Caught up with Tim at Wok’n'Noodle. Had the always delicious Thai Style Vegetarian Noodles. (With tofu, cabbage, carrot, broccoli, cauliflower, celery, bok choi and spring onion).
Tim has been looking at setting up a website. I’ve sold him on how cool SliceHost is. Yes it is more expensive than just a virtual domain, but it is great to have complete control over the whole operating system, and good learning too.
I’ve done my bit for the Fedora project too. Tim is also going to run Fedora 8 as well, that way we are both talking the same language (rpm, yum, service, /etc/sysconfig).
I demo’ed the SliceManager and answered how to do a few things with yum.
Q: How do you update the distro with yum?
A: “yum update”
Q: How do you search for a package with yum?

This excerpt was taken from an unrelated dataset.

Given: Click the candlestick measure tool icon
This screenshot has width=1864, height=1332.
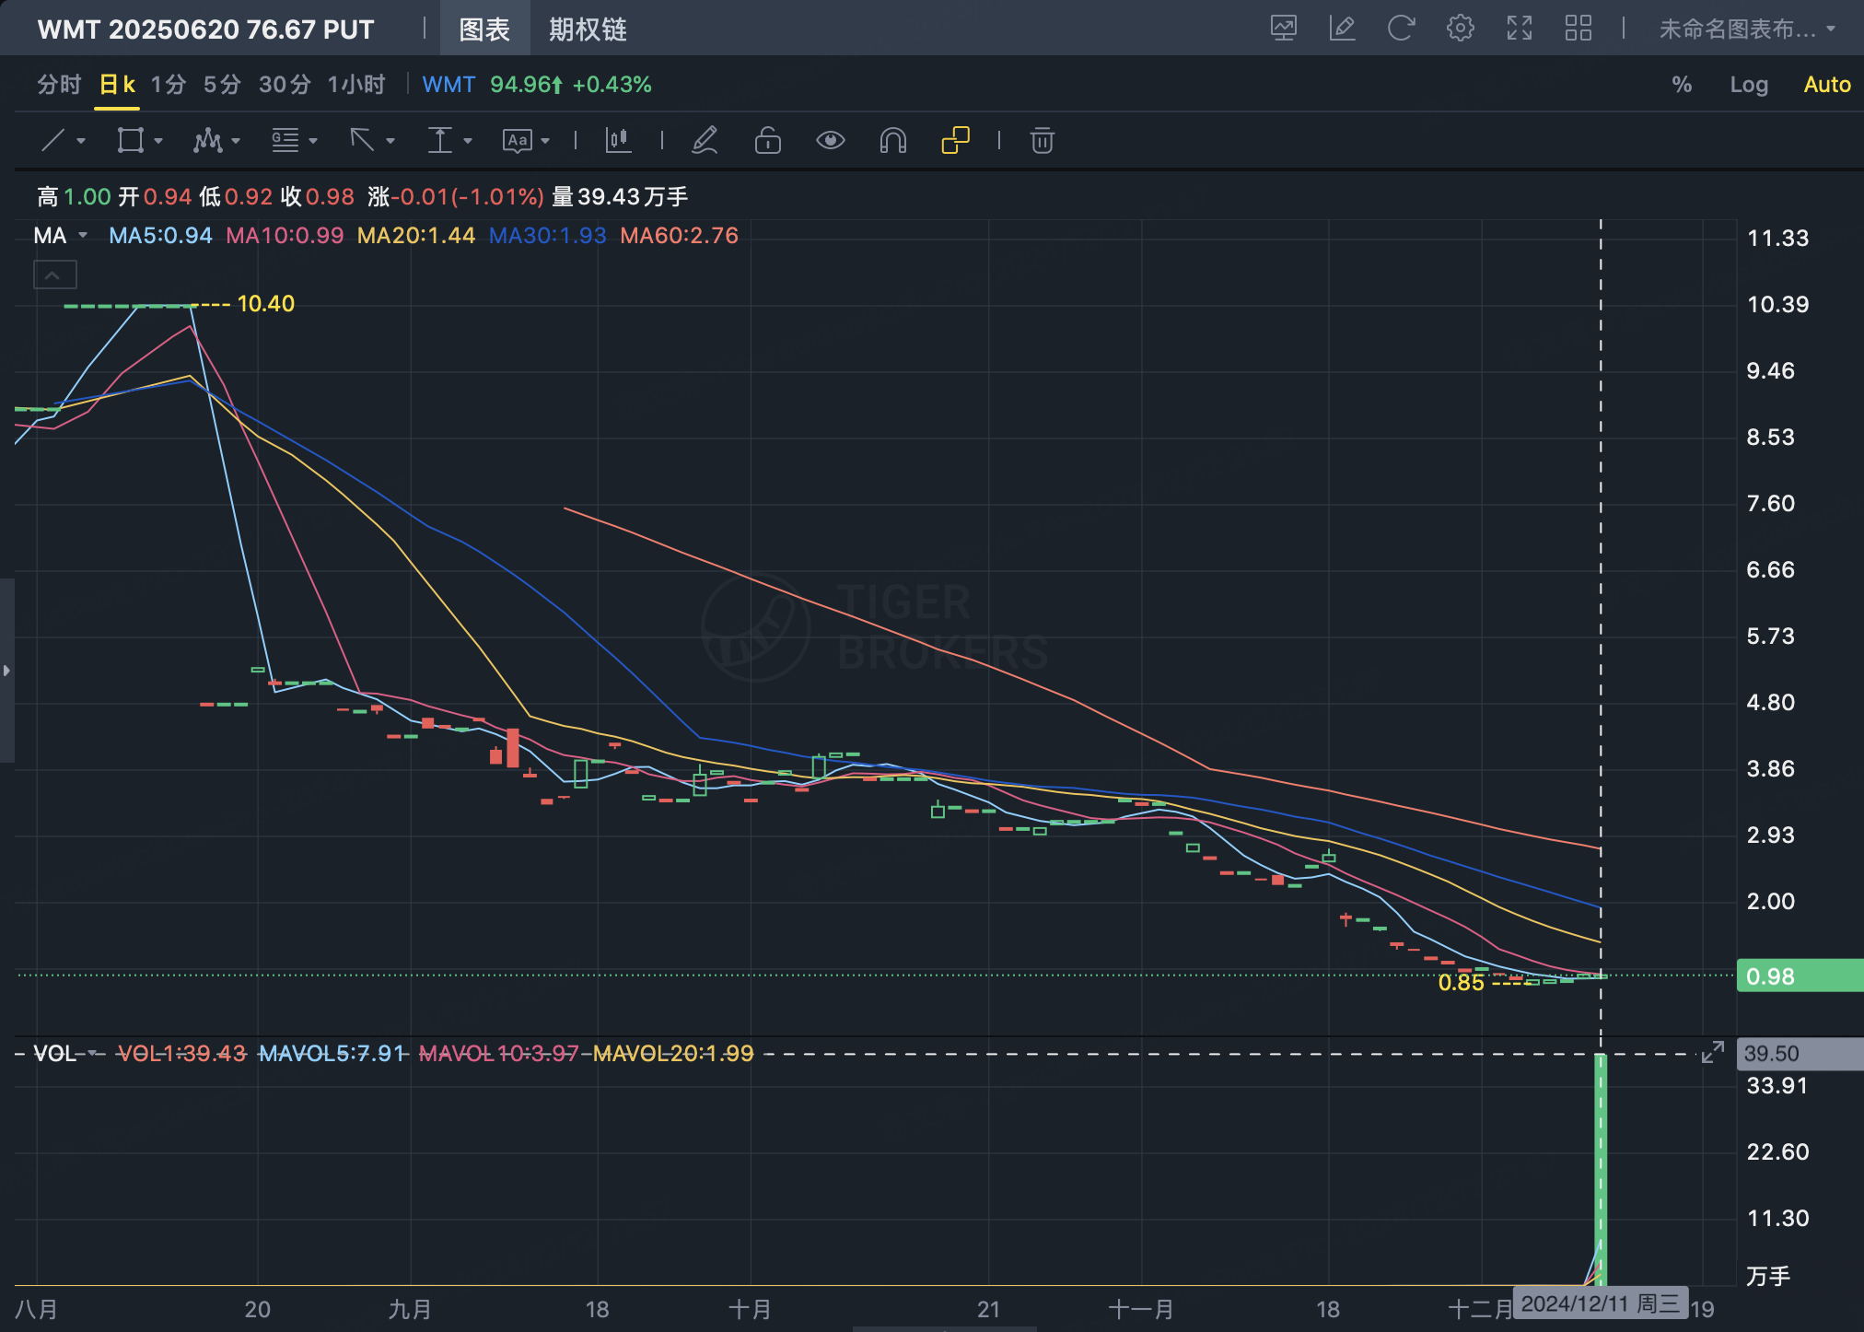Looking at the screenshot, I should click(618, 141).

A: “yum search packagename”
Q: How do you see all the packages which are installed?
A: “rpm -qa”
Q: How do you see all the files which were installed with a package?
A: “rpm -qil packagename”
I think he’ll find it very easy.
I gave him a couple of hints about how I secure my systems too, but I don’t think I’ll blog those
.
Dear readers
It’s a shock, but it seems I have readers. “Give us more posts about Oliver, like the one from last Saturday” they demand. Well OK I’ll do another post on my cat sometime this week. I owe my niece some photos of him as well. “and fix the tabs for IE7 too” they cry. OK I’ll have a look at that too.
Strange noises
I didn’t sleep that well last night, but tonight it is cooler and am hoping to get more restful zzzs. It wasn’t just a problem with the heat, but having the windows open makes every little sound seem like it is coming from within the flat. I was sure I heard someone moving around about 12, and then at 3am there was someone softly calling “Amy, Amy” and the sound of someone stumbling around. But in both cases, there was no one in my flat or in my yard, so I went back to sleep. So, if you’re breaking into a place, just call out “Amy, Amy, I’ve lost my keys” and everyone will figure there’s nothing sinister about your activities.
Happy Birthday Roger
I’m just back from Roger’s Birthday BBQ. Ate a very nice meal cooked on Rogers huge brand new BBQ and watched his kittens catch an devour a couple of baby birds. Mostly it was just Ginger, the other kitten Patch wasn’t quite so blood thirsty. “Dinner and a show”. Caught up with the others from New Years and swapped blister stories.
Yes OK, more about Oliver soon.

Well sort-of work. I had said I didn’t care how this website looked with Internet Exploder, but when I saw it couldn’t even display the tabs making it impossible to navigate I decided I had to get at least them working. That’s 3 hours gone, but at least the tabs now work.
IE6 is crap to work with, but in the end I discovered just two main problems. One was a supposed workaround which for IE which was much more destructive than helpful and the other was IE didn’t like me limiting the size of the tabs as the text is enlarged. I deleted the work around (I’ve forgotten exactly what it was), and instead of setting height on the tabs I set min-height which IE just ignores.
So now although it may not be pretty, this site should be at least navigable in IE6. But why bother??? Do yourself a favour and get a decent up to date browser like Firefox!
I don’t know if anyone else cares, but the banner will now span any width you stretch it to. The trick is I have a matching background image extending off to the right of the main banner image. It’s not perfectly seamless, but I think it looks nicer than just cutting off the banner at 1680px.